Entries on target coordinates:
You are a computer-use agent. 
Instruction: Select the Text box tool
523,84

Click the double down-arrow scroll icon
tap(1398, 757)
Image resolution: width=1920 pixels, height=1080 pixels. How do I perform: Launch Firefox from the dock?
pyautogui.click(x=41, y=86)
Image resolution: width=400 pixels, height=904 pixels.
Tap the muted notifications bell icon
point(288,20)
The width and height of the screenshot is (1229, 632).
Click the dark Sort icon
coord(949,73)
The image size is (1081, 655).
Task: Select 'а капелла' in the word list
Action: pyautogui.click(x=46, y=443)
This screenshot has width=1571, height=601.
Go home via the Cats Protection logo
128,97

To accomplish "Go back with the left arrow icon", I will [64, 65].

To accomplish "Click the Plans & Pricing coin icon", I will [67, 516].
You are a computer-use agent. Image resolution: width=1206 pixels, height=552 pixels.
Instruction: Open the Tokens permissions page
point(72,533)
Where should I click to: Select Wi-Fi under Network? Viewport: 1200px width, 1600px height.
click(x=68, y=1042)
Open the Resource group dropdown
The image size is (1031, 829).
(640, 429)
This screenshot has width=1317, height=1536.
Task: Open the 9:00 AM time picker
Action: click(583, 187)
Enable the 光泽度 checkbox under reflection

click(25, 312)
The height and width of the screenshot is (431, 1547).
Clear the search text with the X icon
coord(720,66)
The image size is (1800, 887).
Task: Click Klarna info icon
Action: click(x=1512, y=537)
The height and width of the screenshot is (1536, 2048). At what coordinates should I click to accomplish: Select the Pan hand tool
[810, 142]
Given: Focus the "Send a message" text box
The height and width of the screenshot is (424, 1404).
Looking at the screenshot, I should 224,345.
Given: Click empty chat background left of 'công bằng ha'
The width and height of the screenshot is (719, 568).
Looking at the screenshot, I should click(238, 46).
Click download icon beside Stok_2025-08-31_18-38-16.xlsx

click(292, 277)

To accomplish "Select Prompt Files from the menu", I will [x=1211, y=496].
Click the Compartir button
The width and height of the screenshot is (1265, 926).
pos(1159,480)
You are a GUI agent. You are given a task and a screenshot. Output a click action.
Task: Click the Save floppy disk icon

◆ AIM
Repeat the records above line for line, with no changes.

◆ FULL ANSWER
You are a computer-use agent. 
Instruction: Select the Text box tool
523,84

Click the double down-arrow scroll icon
tap(1398, 757)
Image resolution: width=1920 pixels, height=1080 pixels. How do I perform: Launch Firefox from the dock?
pyautogui.click(x=41, y=86)
Image resolution: width=400 pixels, height=904 pixels.
Tap the muted notifications bell icon
point(288,20)
The width and height of the screenshot is (1229, 632).
Click the dark Sort icon
coord(949,73)
The image size is (1081, 655).
Task: Select 'а капелла' in the word list
Action: pyautogui.click(x=46, y=443)
This screenshot has width=1571, height=601.
Go home via the Cats Protection logo
128,97

To accomplish "Go back with the left arrow icon", I will [64, 65].

To accomplish "Click the Plans & Pricing coin icon", I will [67, 516].
You are a computer-use agent. Image resolution: width=1206 pixels, height=552 pixels.
Instruction: Open the Tokens permissions page
point(72,533)
Where should I click to: Select Wi-Fi under Network? Viewport: 1200px width, 1600px height.
click(x=68, y=1042)
Open the Resource group dropdown
The image size is (1031, 829).
(640, 429)
This screenshot has width=1317, height=1536.
Task: Open the 9:00 AM time picker
Action: click(583, 187)
Enable the 光泽度 checkbox under reflection

click(25, 312)
The height and width of the screenshot is (431, 1547).
Clear the search text with the X icon
coord(720,66)
The image size is (1800, 887).
Task: Click Klarna info icon
Action: click(x=1512, y=537)
The height and width of the screenshot is (1536, 2048). At what coordinates should I click to accomplish: Select the Pan hand tool
[810, 142]
Given: Focus the "Send a message" text box
The height and width of the screenshot is (424, 1404).
Looking at the screenshot, I should 224,345.
Given: Click empty chat background left of 'công bằng ha'
The width and height of the screenshot is (719, 568).
Looking at the screenshot, I should click(238, 46).
Click download icon beside Stok_2025-08-31_18-38-16.xlsx

click(292, 277)

To accomplish "Select Prompt Files from the menu", I will [x=1211, y=496].
Click the Compartir button
The width and height of the screenshot is (1265, 926).
pos(1159,480)
You are a GUI agent. You are given a task and a screenshot. Output a click action.
Task: Click the Save floppy disk icon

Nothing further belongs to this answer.